En realidad, cuando todo es posible, no ocurre nada que pueda resultar imprevisible. Al final, todo se traduce en una sensación infinita ya no de incertidumbre sino de cansancio que no es achacable al descenso de la presión atmosférica que hemos vivido los últimos días. Hasta Lluis Llach se declara decepcionado con el procés, opinión que hace extensible a muchos otros independentistas que cree decepcionados y desmovilizados. ¡Pobrecillo! Cabría recordarle, por si no lo sabe, que hasta la industria porcina está en horas bajas, cosa que tiene inquieto al mundo rural catalán. Las desgracias nunca vienen solas. Cataluña es un país en el que hay más cerdos que habitantes y el “efecto mariposa” llega de China, una vez superada la peste porcina que obligó al país asiático a suspender sus grandes importaciones internacionales de cerdo.
“¡Presupuestos o presupuestos!” Fue una expresión del consejero de economía, Jaume Giró. Le tomó la palabra el presidente, Pere Aragonés, que tiene consejeros pero carece realmente de gobierno, y en lugar de con la CUP pactó con los comunes. Larga cambiada, pacto con los comunes y, al final, una especie de juego de trileros: tú me apoyas aquí, yo te apoyo en el ayuntamiento de Barcelona y, de paso, apoyamos en Madrid un acuerdo de once partidos de tamaño diverso. Alguien hará en su momento el cálculo del coste final de este juego de concesiones y regalías. En realidad, las contrapartidas que parece haber obtenido ERC en esta “negociación” de los presupuestos –véase la cuota de catalán en las plataformas televisivas– tienen un sesgo más identitario que económico. La cuestión será ver hasta cuándo puede mantener esa pulsión y sus posibles frustraciones, de un lado y otro. Incluso a Ernest Maragall se le ha agudizado la cara de acidez de estómago. Eso sí, amortizado el hermanísimo, habrá que ver hasta qué punto la alcaldesa puede aparecer como exponente del soberanismo.
Está claro que el acuerdo de comunes y ERC configura un nuevo escenario. Tal vez incluso, la perspectiva de un “neotripartito” que en realidad es un “bipartito” entre los dos protagonistas del acuerdo. Ya dijo Gabriel Rufián (ERC) hace unos días que los pactos con los comunes es el futuro de Cataluña. Y la alcaldesa le echó un capote enviando a la escuela privada a quienes deseen que sus hijos estudien unas horas en castellano: el sábado se fue de excursión a Nou Barris acompañado de su fiel escudero Jordi Martí, quizá para explicarles a los vecinos cómo se hace eso.

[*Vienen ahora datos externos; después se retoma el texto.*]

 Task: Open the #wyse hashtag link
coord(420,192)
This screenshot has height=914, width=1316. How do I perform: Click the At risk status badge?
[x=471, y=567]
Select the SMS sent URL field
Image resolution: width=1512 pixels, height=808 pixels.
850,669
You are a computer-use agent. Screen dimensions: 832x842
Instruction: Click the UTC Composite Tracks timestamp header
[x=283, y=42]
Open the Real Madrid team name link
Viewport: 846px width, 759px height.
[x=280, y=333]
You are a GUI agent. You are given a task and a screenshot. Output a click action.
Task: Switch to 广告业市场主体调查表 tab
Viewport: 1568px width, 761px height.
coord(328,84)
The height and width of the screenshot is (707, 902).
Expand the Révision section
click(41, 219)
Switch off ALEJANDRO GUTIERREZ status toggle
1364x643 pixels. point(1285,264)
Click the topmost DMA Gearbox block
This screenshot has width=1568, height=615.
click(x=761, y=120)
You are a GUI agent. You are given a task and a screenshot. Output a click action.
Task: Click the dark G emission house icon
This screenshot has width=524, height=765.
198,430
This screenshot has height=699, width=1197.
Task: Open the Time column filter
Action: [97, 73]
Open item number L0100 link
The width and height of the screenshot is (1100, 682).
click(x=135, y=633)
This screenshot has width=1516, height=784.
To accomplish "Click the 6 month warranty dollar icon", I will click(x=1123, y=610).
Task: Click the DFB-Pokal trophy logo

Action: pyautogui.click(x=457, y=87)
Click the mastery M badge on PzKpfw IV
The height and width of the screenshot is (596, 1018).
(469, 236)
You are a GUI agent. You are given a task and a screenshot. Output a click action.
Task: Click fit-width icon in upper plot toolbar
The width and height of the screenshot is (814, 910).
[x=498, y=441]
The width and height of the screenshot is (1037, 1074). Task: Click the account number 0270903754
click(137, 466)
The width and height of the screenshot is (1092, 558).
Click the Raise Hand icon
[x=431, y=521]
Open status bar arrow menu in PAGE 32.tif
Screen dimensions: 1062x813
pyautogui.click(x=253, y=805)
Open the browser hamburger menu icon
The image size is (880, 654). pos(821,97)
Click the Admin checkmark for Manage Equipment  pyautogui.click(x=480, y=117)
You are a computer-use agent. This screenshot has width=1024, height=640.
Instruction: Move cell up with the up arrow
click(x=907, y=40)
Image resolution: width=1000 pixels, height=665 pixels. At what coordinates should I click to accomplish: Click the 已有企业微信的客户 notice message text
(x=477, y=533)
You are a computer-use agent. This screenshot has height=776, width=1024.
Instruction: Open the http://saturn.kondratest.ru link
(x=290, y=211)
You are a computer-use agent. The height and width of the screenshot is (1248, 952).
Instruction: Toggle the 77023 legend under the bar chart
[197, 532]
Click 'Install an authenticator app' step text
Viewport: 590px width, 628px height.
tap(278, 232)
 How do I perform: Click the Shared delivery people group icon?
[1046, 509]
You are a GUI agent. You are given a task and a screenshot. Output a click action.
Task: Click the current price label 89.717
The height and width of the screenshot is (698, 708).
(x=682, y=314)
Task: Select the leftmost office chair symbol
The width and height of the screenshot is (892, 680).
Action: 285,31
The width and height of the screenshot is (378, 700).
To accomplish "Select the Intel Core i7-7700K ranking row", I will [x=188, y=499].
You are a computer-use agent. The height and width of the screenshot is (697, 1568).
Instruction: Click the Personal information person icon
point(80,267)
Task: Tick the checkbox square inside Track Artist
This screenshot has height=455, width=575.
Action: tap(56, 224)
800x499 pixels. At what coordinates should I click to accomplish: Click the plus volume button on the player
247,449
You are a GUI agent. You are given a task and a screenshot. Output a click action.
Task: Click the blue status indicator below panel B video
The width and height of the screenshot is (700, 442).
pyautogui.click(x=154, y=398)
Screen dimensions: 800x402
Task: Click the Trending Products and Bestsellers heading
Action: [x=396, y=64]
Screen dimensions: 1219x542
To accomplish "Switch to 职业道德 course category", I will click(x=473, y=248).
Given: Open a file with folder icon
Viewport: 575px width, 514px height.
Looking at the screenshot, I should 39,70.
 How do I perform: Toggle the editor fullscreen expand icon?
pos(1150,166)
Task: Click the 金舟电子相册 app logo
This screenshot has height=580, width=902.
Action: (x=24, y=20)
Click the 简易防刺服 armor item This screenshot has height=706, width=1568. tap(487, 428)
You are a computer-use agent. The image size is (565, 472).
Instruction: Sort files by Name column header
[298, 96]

Pero ese nuevo escenario incluye un complejo entramado de negociaciones cuya base fundamental es que la propia normativa establece que quedan establecidos los ingresos, gastos y asignación presupuestaria de cada departamento de la Generalitat, responsable de hacer el reparto que le venga en gana. En realidad, la única hipotética afabilidad del pacto de ERC y Comunes estriba en la posibilidad de que fluyan los fondos europeos. Pero esa es harina de otro costal en el que poco parece importar el pan de los ciudadanos. La frustración, incluso de los comunes, puede estar servida.
Las administraciones tropiezan siempre con trabas administrativas asentadas en una cultura de la austeridad heredera, sobre todo, de la crisis de 2008. En el fondo, está todo concebido para que apenas pase nada, se gaste lo mínimo y lo más tarde posible. Prevalece la máxima de pedir permiso antes que dar explicaciones de lo que se hace: lo importante es no equivocarse ante la superioridad. Normas y procedimientos parecen concebidas para dificultar la ejecución del gasto público. El drama es que resulta imprescindible ejecutar los fondos europeos. No estaría de más saber cómo piensan hacerlo el presidente Aragonés o el consejero Giró. Suponiendo que sepan cómo hacerlo.
Saliendo (en principio) de la crisis pandémica, prevalece el cansancio de la incertidumbre, el incremento del precio de las materias primas y la energía, las dificultades del comercio mundial, con una recuperación en España que es la más lenta de la UE… Según los expertos, el aumento de los precios de las materias primas agrícolas tarda unos tres meses en repercutir en la industria agroalimentaria y unos ocho para que el consumidor aprecie la variación, siempre al alza. Y el coste de los precios de producción industrial se traslada lentamente al consumidor final, lo que genera más incertidumbres sobre el futuro que asoma. En resumen, el nivel de duda y desconfianza sobre la evolución de los precios sigue estando presente con una inflación galopante que se traduce en una clara percepción de pérdida de poder adquisitivo. La inflación suele llevar aparejada unas relaciones sociales conflictivas.
En tales circunstancias, es lógico interrogarse sobre hacia dónde nos lleva esta gente. Suponiendo, claro está, que sepan hacia dónde van o pretenden ir, al margen de seguir ejerciendo el poder. Los alemanes han vivido históricamente obsesionados por el tema de la inflación. Lo dijo hace treinta años Karl-Otto Poehl, expresidente del Bundesbank: “La inflación es como la pasta de dientes. Una vez que está fuera del tubo, es difícil volver a colocarla. Entonces, lo mejor es no apretar demasiado el tubo”. ¿Lo sabrán estos papanatas?